No meu livrinho “Aprender em Comunidade”, evocando um “núcleo de projeto”, constituído por Darcy, Anísio e Agostinho, escrevi: “Assumindo as contradições da época em que viveste, defendias a aplicação do conhecimento científico na educação, mas consideravas ser a educação uma arte, algo mais complexo do que uma ciência”. Há 22 anos, a convite da Cátedra Agostinho da Silva, participei na celebração dos 55 anos do Instituto de Letras. Na sua alocução, a Rozana citou esse excerto do livrinho, para realçar o espírito de colaboração e diversidade:
“Somos diversos. Meu muito obrigada a todos e todas, os que construíram e construímos, diariamente o Instituto de Letras”.

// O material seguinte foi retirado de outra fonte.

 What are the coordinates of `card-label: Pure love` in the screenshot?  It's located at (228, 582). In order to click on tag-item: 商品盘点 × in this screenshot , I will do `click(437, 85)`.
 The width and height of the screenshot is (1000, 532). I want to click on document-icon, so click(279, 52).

Evocando Agostinho, a Lúcia assim falou:
“É com grande esperança que vamos continuar. Quem sabe essa é a transformação da educação?”
Efetivamente, era o reinício da transformação sonhada por Agostinho, concretizada por um punhado de educadores brasilienses, herdeiros de mestres como a Lucinéia, que laborava na UnB desde 1977, no tempo em que instituto ainda tinha a designação de Instituto de Expressão e Comunicação.
No ato de entrega de uma placa comemorativa à servidora Lucinéia, a diretora do instituto “quebrou o protocolo”, abraçando-a e dizendo
“Todos construímos o Instituto de Letras, que temos hoje. Todos”.
Isso mesmo! Como diria o Brecht “A grande Roma está cheia de arcos de triunfo. Quem os ergueu?” Do simples candango ao Mestre Agostinho, o Instituto fora obra de um coletivo, projetos humanos são atos coletivos.
Para fazer uma universidade, Agostinho veio de Portugal para Brasília. Outros vieram de mais perto. Como o candango Antônio, migrante do município Senhora dos Remédios de Minas Gerais. Agostinho faleceu em finais do século passado. António partiu em 2020. O pioneiro assim era lembrado pela companheira, que com ele viveu por 64 anos:
“Viemos em 1958 para o lugar onde Brasília nasceu. O António sempre foi muito trabalhador. A nossa vida foi de muita luta, mas muito feliz. Naquela época, tudo em Brasília era difícil. Eu comecei a vender cafezinho e cigarro para o pessoal que trabalhava aqui”.
Não sei se o António participou na construção da UnB, mas sei que Agostinho partilhou com os candangos um dos barracões onde dormiam os trabalhadores. Certo dia, o Darcy entrou no barracão e entregou um envelope ao Agostinho:
“Aqui está o teu primeiro salário, meu amigo!”.
Agostinho voltou-se para os candangos, que por ali estavam, e perguntou:
“Alguém precisa deste dinheiro?”
Vários trabalhadores passavam por dificuldades e alguns até disseram passar fome. Agostinho abriu o envelope, retirou as notas e as distribuiu pelos candangos.
Esse Mestre assumia uma ética da renúncia. Nunca teve cpf, ou conta bancária. Vivia como o seu sistema de valores lhe impunha que vivesse. Foi fiel aos seus princípios: ”O homem não nasceu para trabalhar, mas para criar” e “A vida deve ser gratuita”.